[Records pointing to text and elements]
════

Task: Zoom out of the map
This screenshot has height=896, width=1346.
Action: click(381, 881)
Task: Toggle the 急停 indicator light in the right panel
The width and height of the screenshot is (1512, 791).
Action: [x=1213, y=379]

════

### To be done
Edit the records above so that every "Task" becomes "Instruction", and leave everything else unchanged.

### Result of this exercise
Instruction: Zoom out of the map
This screenshot has height=896, width=1346.
Action: click(381, 881)
Instruction: Toggle the 急停 indicator light in the right panel
The width and height of the screenshot is (1512, 791).
Action: [x=1213, y=379]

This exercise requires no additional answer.